1.2 Cluster Use Scenarios

During normal NCS operations, each server node is in constant communication with the other nodes. Slave nodes transmit repetitive signals, known heartbeat signals, to the master and the master sends similar messages to the slaves to let them know that it is still active. This continual communication between nodes enables node failure detection. The following example (Figure 1) depicts the events that would take place when a node failure is detected in a cluster of network servers that provide Web services.

Figure 1-1 Maintaining Constant Communication between Cluster Server Nodes

Web Servers 1, 2, and 3 provide their clients Internet access, e-mail, and other information through a number of Web sites hosted by these clustered nodes.
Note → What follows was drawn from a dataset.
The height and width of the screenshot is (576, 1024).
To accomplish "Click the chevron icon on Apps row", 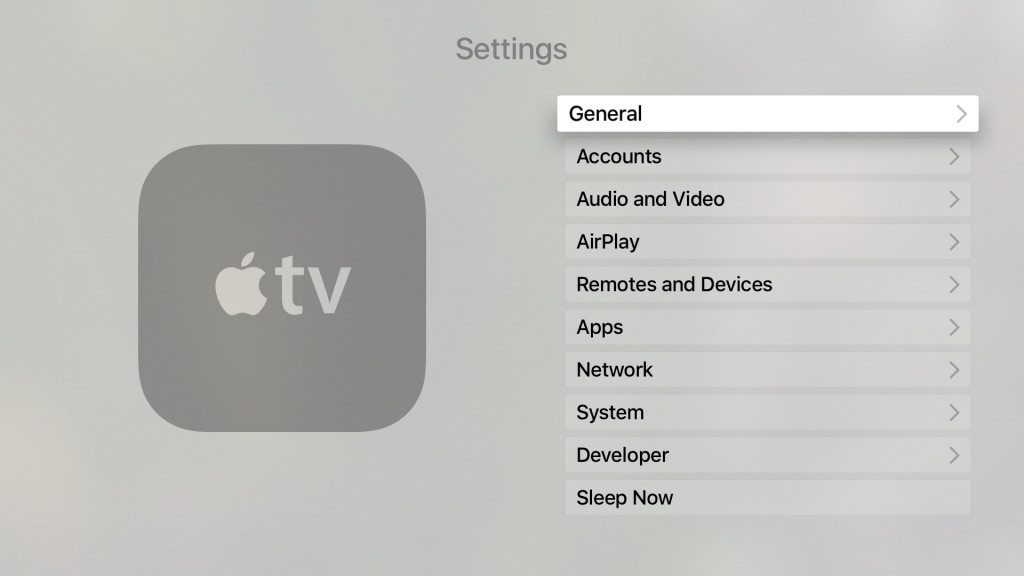I will 954,327.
Currently, the resources for Web Sites A and B are running on Web Server 1.

Whereas Web Server 1 is currently the preferred node for the cluster resources of Web Site A and Web Site B, these resources also have been configured to run on other nodes in the cluster in the event of a failure. As shown in Figure 2, when Web Server 1 fails, these resources are configured to migrate to the other nodes in the cluster.

Figure 1-2 Migrating to Other Server Nodes Within the Cluster

When the resource for Web Site A moves to Web Server 2, its IP address and Web Server doc root volume are re-instantiated (IP address bound and volume mounted) on that server. In this failover example, Web Site B’s IP address and doc root volume are also re-instantiated on Web Server 3.
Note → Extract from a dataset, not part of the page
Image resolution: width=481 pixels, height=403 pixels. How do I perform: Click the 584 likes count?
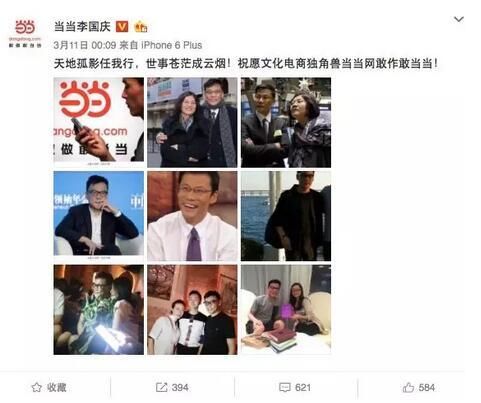click(427, 387)
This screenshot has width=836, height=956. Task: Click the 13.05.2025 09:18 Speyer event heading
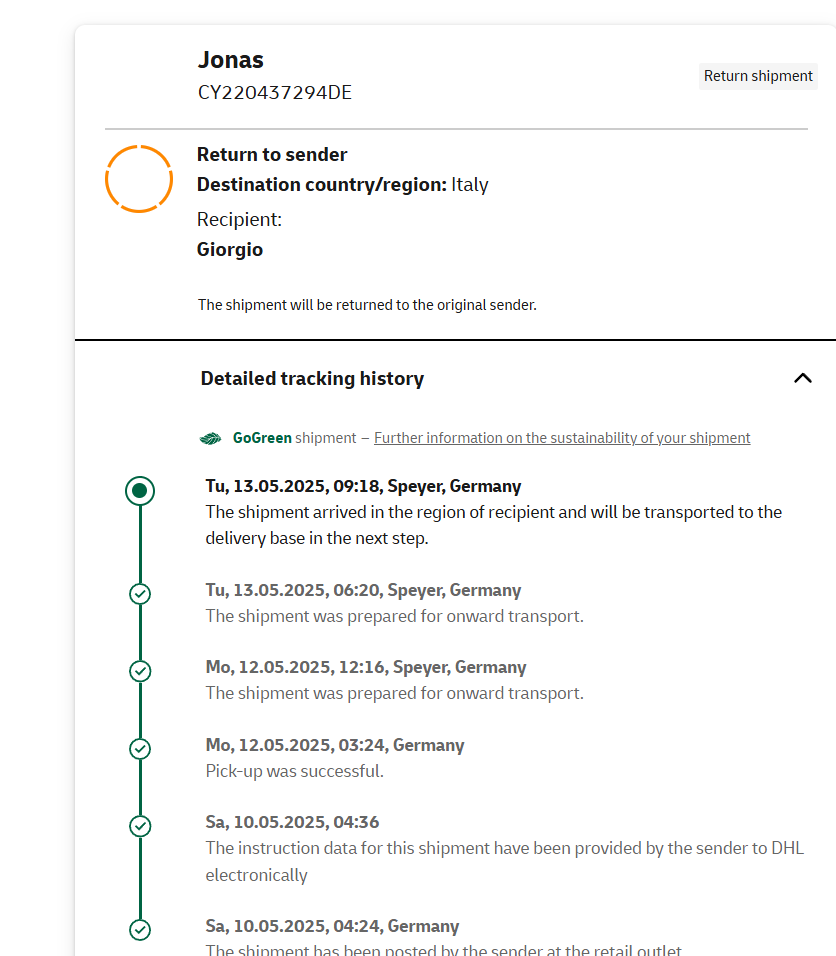(x=363, y=486)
With NCS, the failover process in this example happens quickly, enabling users to regain access to the Internet, Web site information, and e-mail within seconds. In most cases, users won’t even realize that they lost a connection to these resources because of NCS’ transparent reconnect capabilities.
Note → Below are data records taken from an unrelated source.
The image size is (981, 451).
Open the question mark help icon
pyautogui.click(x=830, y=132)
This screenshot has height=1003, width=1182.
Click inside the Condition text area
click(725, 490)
In this same example, once the problems that caused Web Server 1 to fail are resolved, it can rejoin the cluster. In this instance, if the resources for Web site A and Web site B are configured to failback then these resources will automatically migrate back to Web Server 1. This failback allows Web Server operations to return back to their original state as they existed before Web Server 1 failed.

NetWare Cluster Services also provides manual resource migration capabilities. Network administrators can move applications, Web sites, and other cluster resources to other nodes in the cluster without waiting for a server to fail. This manual migration of resources facilitates scheduled maintenance or upgrades of individual nodes in the cluster.